Question

An object with uniform density $\rho$ is attached to a spring that is known to stretch linearly with applied force as shown below.

When the spring-object system is immersed in a liquid of density ${\rho _1}$ as shown in the figure, the spring stretches by an amount ${x_1}\left( {\rho > {\rho _1}} \right)$ . When the experiment is repeated in a liquid of density ${\rho _2} > {\rho _1}$ , the spring stretches by an amount ${x_2}$ . Neglecting any buoyant force on the spring, the density of the object is

Answer 1

In both the cases three forces act on the body, i.e. the downward force on the object due to its weight $= mg = \rho vg$ (the density in this equation is the density of the object), the upwards pull on the object due to the spring $= kx$ , and the upward buoyant force on the object $= {\rho _1}vg$ (the density in this equation is the density of the liquid).
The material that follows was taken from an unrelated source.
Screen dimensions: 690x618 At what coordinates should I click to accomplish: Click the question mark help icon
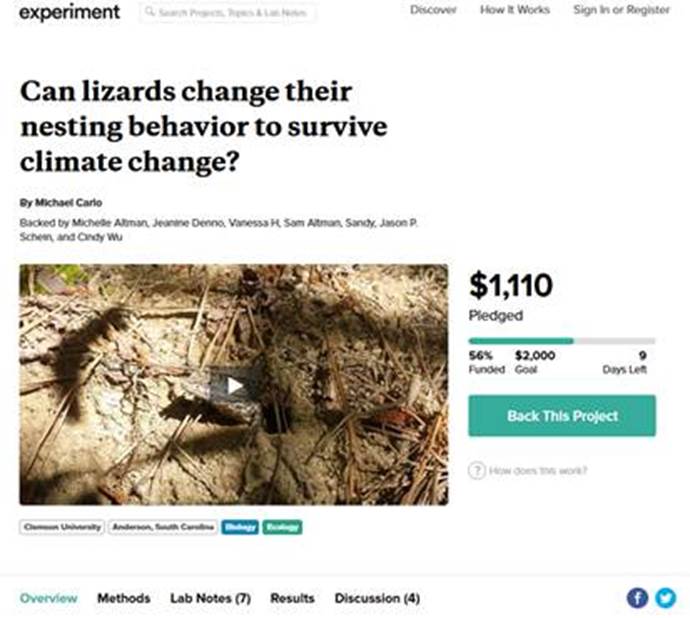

The sum of all the three forces will be zero. You will get two separate equations for both the cases, subtract them from each other to calculate the value of $k$, and then the value of $\rho$ .

Complete answer:
When an object of a certain volume is immersed in a fluid, the object experiences an upward force equal to the weight of the fluid that was displaced by it, this is called the buoyant force.
Also, there is a spring attached to the top part of the object which will stretch due to the downward force on the object. The relation between the length by which the spring is stretched and the force applied on it is given by the equation
$F \propto x$
$F = kx$
Here, $k =$ Proportionality constant
There are two situations in the problem given to us.

For the first case, the object is submerged in the liquid of density ${\rho _1}$ .

So the downward force on the object due to its weight $= mg = \rho vg$ $\left( {\because \rho = \dfrac{m}{v}} \right)$
Here, $m =$ The mass of the object
$v =$ The volume of the object
$g =$ The acceleration due to gravity
$\rho =$ The density of the object
The upward buoyant force on the object $= {\rho _1}vg$
The upwards pull on the object due to the spring $= k{x_1}$
Since the position of the object does not change, the system is in equilibrium and the net force on the object is zero.
We also know that net force on the object $=$ $\rho vg - {\rho _1}vg + k{x_1}$
So, $\rho vg - {\rho _1}vg + k{x_1} = 0$ (Equation 1)

For the second case, the object is submerged in the liquid of density ${\rho _2}$ .

So the downward force on the object due to its weight $= \rho vg$
The upward buoyant force on the object $= {\rho _2}vg$
The upwards pull on the object due to the spring $= k{x_2}$
Since the position of the object does not change, the system is in equilibrium and the net force on the object is zero.
We also know that net force on the object $=$ $\rho vg - {\rho _2}vg + k{x_2}$
So, $\rho vg - {\rho _2}vg + k{x_2} = 0$ (Equation 2)
Subtracting equation 1 from equation 2, we get
$\rho vg - {\rho _1}vg + k{x_1} - \left( {\rho vg - {\rho _2}vg + k{x_2}} \right) = 0$
$k = \dfrac{{\left( {{\rho _2} - {\rho _1}} \right)vg}}{{\left( {{x_1} - {x_2}} \right)}}$
Substituting the value of $k$ in equation 1, we get
$\rho vg - {\rho _1}vg + \dfrac{{\left( {{\rho _2} - {\rho _1}} \right)vg}}{{\left( {{x_1} - {x_2}} \right)}}{x_1} = 0$
$\rho = \dfrac{{\left( {{\rho _2}{x_1} - {\rho _1}{x_2}} \right)}}{{{x_1} - {x_2}}}$
Hence, the density of the object is equal to $\dfrac{{\left( {{\rho _2}{x_1} - {\rho _1}{x_2}} \right)}}{{{x_1} - {x_2}}}$ .

Note:
In the solution above, while we were discussing the relationship between the force exerted on the spring (tension in the spring) and the extension of the spring, we discussed the equation $F = kx$ . $k$ in this equation is a proportionality constant that depends on the material used to make the spring. So springs made of different materials stretch to different lengths for the same applied force.